III. Risk Tips and Practical Suggestions

In summary, although current judicial decisions recognize the validity of VAMs with target companies, in practice, there are still risks that VAM agreements with target companies cannot be effectively enforced due to cumbersome capital reduction procedures, uncertainty about the distributable profits of the target company, and other reasons.

In this regard, we recommend:


  1. Prioritize VAMs with Founding Shareholders or Actual Controllers: When conducting equity investment, investors should still prioritize entering into VAMs with the founding shareholders or actual controllers of the target company.

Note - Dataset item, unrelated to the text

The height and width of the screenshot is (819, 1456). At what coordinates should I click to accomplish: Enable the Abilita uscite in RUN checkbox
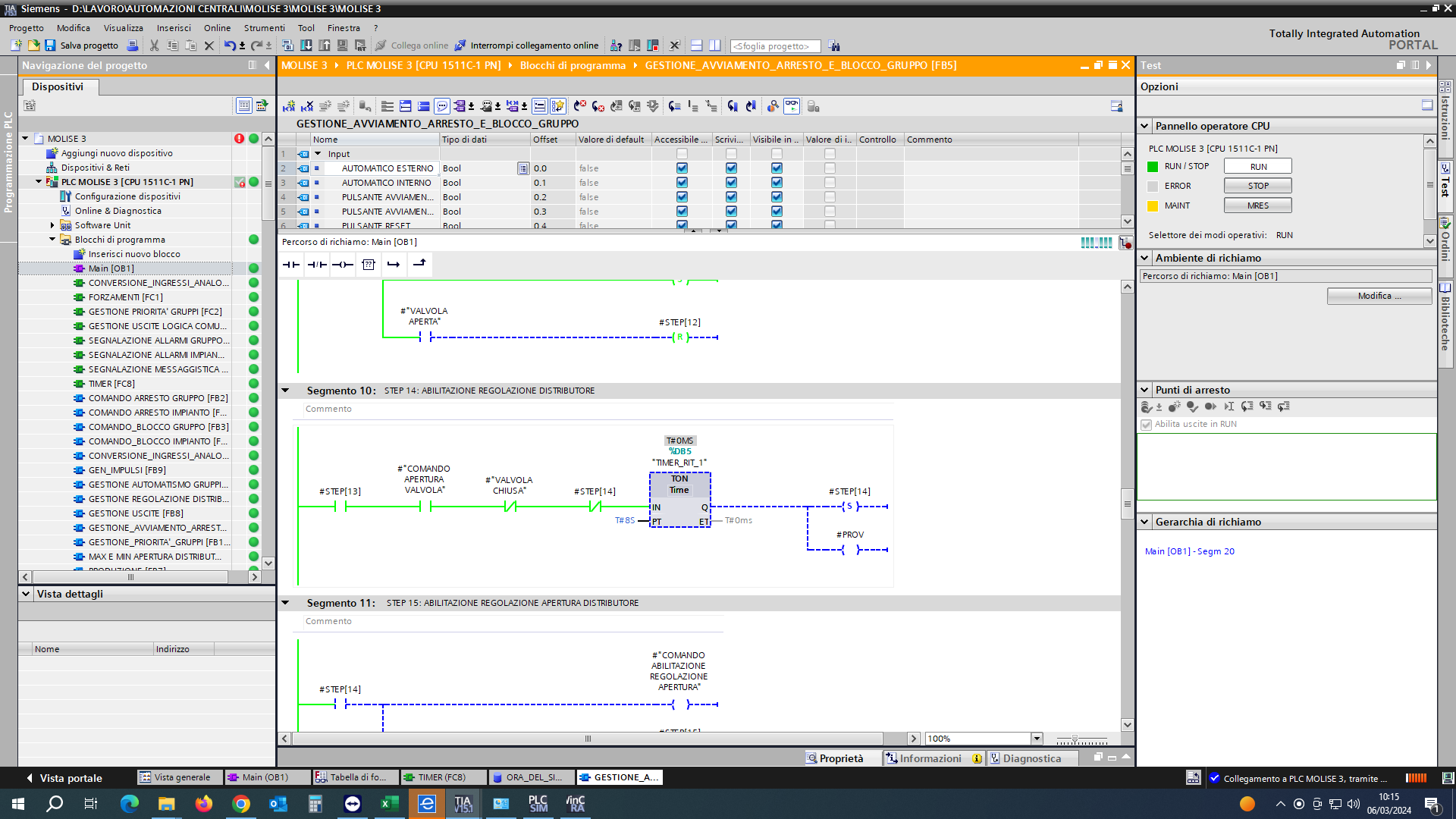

  2. Require Joint and Several Guarantee Liability: If it is necessary to enter into a VAM with the target company due to transaction arrangements, the founding shareholders or actual controllers of the target company should also be required to assume joint and several guarantee liability for the target company's repurchase obligations.

  3. Clarify Obligations to Cooperate with Procedures: Clearly stipulate in the VAM agreement that the target company and its shareholders shall take all necessary procedures to cooperate with the target company in performing its VAM obligations, including but not limited to passing shareholders' resolutions on relevant capital reductions.